While Asian markets continue to perform well in comparison to other territories, Chile is also enjoying significant growth. According to the Central Bank, foreign investment in the country hit US $8.475 billion in the first four months of 2018, up 655% on the previous year. The investment was the highest ever recorded and the first four months of 2018 saw more FDI than the whole of 2017 when the investment was measured at US $6.419 billion.

Chile was, and still is, the first South American country to join the Organization for Economic Cooperation and Development (OECD) in 2010, and achieved 33rd place in the Global Competitiveness Report in collaboration with the World Economic Forum for both 2017 and 2018 from a total of 137 examined countries.

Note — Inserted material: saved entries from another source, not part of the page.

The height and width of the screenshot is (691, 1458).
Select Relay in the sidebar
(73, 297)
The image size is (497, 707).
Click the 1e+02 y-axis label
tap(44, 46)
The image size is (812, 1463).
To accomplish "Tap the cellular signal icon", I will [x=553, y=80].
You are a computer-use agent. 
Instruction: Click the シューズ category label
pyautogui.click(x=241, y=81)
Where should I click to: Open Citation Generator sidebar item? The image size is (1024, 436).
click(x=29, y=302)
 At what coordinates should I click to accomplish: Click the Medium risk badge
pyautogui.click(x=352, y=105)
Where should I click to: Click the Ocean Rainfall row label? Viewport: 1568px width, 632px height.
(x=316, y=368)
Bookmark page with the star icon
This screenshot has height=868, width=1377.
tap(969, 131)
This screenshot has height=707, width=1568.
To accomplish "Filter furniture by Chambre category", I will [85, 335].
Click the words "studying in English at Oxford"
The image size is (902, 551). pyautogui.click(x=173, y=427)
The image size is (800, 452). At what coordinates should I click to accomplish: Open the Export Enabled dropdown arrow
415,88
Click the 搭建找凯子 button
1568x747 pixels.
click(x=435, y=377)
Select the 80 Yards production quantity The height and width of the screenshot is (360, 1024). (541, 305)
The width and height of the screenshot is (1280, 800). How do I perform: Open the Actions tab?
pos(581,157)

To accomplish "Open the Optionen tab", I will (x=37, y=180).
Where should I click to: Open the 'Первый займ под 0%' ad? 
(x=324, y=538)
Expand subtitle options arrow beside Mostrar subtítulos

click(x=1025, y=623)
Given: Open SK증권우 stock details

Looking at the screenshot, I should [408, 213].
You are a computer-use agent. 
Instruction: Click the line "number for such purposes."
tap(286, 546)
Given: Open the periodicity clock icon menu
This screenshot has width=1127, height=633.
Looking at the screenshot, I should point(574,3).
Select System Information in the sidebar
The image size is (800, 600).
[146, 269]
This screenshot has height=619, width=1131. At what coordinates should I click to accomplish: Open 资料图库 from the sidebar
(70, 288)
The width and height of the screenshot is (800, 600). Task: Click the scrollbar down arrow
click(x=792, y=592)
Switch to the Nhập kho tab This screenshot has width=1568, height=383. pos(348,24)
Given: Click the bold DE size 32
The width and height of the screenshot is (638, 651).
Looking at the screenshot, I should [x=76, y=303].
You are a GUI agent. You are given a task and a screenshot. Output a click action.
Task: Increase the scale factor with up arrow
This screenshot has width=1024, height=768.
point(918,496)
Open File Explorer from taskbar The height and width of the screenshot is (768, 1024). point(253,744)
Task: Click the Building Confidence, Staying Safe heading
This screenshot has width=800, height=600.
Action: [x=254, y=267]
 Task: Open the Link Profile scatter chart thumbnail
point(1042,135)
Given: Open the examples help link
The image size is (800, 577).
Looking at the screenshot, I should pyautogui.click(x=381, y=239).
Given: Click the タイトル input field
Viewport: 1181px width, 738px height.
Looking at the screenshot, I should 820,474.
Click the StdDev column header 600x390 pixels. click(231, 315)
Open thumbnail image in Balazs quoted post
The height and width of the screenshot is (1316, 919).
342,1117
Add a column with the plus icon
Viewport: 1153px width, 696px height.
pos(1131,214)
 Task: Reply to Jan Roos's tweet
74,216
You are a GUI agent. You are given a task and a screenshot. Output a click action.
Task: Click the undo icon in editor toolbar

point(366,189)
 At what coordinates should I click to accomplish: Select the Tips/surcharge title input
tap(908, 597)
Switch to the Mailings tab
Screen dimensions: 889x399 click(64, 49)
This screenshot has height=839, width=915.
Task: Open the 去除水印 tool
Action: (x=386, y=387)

With a growing number of successful Chilean startups and trade agreements that strengthen the relations between Chile and countries such as China (additional relationships exist with Australia, Canada, Mexico, the United States, Singapore, Brunei, and New Zealand), there has never been a better time to make an investment.

Although growth slowed between 2014 and 2016, Chile is now showing signs of recovery thanks to a rise in consumption and private investment that was fueled by increased wages, reduced interest rates, and more confidence in the market.

The International Investment Forum, organized by InvestChile, is another major coup for the country, representing investment worth more than US $7.2 billion and creating 1,500 jobs. More than 100 companies from 21 countries around the world attended this year’s forum, including companies like Amazon, Google, and locals Cornershop and Notco, demonstrating a growing global appeal in the Chilean economy. As appetite builds in Asia, hunger grows too around the world; agile entrepreneurs should not wait to capitalize on opportunities.